Una enérgica Presidenta brasileña pone en su lugar a los perros de la prensa

19 de noviembre de 2014

18 de noviembre de 2014 — En conferencia de prensa después de la cumbre del G20 y antes de abandonar Brisbane, Australia, el domingo 16, la Presidenta de Brasil Dilma Rousseff se mantuvo firme frente al ataque de una manada de perros de ataque de la prensa brasileña que le ladraban a nombre de los intereses transatlánticos que todavía buscan algún ángulo para tratar de socavar su victoria en las elecciones presidenciales de octubre.

Rousseff desechó un ataque provocador en contra de las relación estratégica de Brasil con Rusia, su compañero miembro en el BRICS, proveniente de un reportero de SBT que le exigió que contestara el llamado del ministro de Relaciones Exteriores de Ucrania a Brasil para que denuncie la "intervención" de Rusia en el este de Ucrania. Brasil no tiene y no va a tomar ninguna posición con relación a esto, respondió Rousseff; no es del interés del gobierno brasileño comentar sobre ninguno de los problemas internos de Ucrania. Cuando el periodista alegó que "toda la evidencia apunta a que fueron rebeldes armados por Rusia" los que derribaron el avión de Malasia Airlines MH17, respondió: "Eso no es cierto". Nadie sabe lo que sucedió con la aeronave y "no existe ninguna evidencia tangible"que respalde esa acusación.

Rousseff desestimó su reunión con Obama en los pasillos de la reunión del G20 en Brisbane, por insignificantes, y los calificó de "conversaciones muy informales... nada sistemático". La prensa había estado exagerando que la reunión iba a dar como resultado que se reprogramara la visita de Estado del 2013 de Rousseff a EU, que ella canceló hasta que Obama le diera garantías a Brasil de que se había puesto fin al espionaje de líderes e intereses brasileños por parte de la NSA. Rousseff dijo que todavía siguen las pláticas sobre una posible visita entre el Ministerio de Relaciones Exteriores de Brasil y el Departamento de Estado pero que se tiene que tomar en cuenta que "ellos acaban de pasar por un proceso electoral, ¿no?"

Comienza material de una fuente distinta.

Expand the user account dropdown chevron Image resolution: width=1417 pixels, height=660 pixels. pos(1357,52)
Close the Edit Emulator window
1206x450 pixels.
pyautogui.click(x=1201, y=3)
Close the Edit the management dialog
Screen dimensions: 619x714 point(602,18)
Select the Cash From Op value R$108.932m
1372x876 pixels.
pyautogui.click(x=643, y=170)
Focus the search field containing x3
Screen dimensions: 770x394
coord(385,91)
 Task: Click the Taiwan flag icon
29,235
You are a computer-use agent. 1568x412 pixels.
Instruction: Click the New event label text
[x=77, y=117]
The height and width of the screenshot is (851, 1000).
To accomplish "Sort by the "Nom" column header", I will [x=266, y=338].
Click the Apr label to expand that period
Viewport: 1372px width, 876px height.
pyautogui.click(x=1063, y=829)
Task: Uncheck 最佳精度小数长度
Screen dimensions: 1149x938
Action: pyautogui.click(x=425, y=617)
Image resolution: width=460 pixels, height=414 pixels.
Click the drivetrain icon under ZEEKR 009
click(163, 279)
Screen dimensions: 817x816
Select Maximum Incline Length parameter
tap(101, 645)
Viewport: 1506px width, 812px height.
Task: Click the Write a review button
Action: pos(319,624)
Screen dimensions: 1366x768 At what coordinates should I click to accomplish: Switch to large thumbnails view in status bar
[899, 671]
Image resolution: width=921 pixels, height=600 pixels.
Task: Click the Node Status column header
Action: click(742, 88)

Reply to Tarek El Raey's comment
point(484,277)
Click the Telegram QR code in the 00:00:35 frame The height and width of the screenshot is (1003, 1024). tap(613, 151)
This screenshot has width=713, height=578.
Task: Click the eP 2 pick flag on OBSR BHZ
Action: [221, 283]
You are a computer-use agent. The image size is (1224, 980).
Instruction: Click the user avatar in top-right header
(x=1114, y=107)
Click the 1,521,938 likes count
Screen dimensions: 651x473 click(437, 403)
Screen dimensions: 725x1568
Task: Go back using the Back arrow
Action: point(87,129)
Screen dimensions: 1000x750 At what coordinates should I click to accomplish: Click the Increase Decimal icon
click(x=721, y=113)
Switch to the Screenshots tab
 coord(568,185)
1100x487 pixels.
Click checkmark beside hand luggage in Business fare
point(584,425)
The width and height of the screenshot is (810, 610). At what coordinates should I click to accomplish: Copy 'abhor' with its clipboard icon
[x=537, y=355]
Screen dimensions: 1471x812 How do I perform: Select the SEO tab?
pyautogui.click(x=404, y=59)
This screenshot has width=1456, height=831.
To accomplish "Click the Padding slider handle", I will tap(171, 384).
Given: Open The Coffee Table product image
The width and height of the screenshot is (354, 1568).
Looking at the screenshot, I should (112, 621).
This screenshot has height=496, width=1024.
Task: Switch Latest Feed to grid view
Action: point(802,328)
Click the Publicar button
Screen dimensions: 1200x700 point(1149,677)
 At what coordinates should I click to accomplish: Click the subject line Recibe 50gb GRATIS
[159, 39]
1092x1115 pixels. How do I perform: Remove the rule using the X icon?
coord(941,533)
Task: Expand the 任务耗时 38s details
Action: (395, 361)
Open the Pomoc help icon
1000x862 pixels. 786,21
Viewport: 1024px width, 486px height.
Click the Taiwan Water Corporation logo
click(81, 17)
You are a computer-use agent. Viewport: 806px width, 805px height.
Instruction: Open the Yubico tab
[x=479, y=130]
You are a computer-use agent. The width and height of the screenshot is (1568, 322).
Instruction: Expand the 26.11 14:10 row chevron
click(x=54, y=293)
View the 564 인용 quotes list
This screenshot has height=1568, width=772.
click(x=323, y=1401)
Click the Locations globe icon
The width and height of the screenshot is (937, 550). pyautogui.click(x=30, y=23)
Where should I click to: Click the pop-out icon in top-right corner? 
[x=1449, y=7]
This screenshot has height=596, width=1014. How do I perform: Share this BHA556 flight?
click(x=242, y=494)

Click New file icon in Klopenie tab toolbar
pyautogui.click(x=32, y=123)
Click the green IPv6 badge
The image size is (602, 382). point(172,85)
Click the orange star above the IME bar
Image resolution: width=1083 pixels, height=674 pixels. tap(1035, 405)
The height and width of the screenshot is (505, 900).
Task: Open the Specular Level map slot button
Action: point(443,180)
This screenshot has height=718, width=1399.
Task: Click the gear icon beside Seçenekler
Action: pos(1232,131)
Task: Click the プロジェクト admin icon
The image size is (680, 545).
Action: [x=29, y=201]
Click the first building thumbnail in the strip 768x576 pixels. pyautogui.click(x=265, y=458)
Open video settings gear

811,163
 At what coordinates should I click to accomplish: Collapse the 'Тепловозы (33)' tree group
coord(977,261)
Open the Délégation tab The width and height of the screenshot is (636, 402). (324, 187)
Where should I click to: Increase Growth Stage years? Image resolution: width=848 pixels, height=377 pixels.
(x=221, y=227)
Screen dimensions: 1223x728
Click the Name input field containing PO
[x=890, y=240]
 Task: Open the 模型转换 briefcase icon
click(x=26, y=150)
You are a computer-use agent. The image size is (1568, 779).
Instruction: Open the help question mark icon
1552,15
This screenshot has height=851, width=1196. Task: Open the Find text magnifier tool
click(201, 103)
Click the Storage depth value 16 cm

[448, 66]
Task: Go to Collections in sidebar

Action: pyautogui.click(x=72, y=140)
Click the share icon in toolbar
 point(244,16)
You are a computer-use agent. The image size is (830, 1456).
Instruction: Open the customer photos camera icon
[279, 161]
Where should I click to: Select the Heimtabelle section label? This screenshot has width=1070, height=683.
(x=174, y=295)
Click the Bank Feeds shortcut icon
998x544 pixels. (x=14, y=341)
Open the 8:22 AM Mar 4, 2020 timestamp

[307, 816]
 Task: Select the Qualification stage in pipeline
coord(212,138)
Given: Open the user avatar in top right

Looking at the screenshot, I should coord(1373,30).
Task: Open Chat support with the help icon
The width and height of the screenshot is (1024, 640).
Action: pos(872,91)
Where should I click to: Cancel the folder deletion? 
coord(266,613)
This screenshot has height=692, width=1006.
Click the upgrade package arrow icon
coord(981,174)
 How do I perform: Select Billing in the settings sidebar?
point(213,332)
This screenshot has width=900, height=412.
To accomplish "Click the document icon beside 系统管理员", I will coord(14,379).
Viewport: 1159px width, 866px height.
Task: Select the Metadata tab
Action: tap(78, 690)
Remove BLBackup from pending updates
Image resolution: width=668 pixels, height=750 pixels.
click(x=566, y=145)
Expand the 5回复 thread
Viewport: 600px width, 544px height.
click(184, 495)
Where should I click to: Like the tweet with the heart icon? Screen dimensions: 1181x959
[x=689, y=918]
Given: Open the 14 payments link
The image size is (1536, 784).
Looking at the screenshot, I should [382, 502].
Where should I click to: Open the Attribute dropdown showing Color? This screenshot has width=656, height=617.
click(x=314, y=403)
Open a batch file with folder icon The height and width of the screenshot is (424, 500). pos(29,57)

Rechazó las exigencias de que instrumente recortes presupuestales generalizados, y argumentó que la Unión Europea (UE) ha probado que los ajustes que restringen la demanda no funcionan.

En cuanto al gran caballito de batalla para tratar de sacarla del cargo —la guerra política y financiera que se libra en contra de la compañía petrolera estatal, Petrobras, usando un escándalo de corrupción— Rousseff dijo que los corruptores, así como también los corruptos, van a ser castigados pero que la compañía petrolera estatal en sí no es el problema. ¿Recuerdan ustedes a Enron? preguntó. También han agarrado a las compañías privadas en actos de corrupción.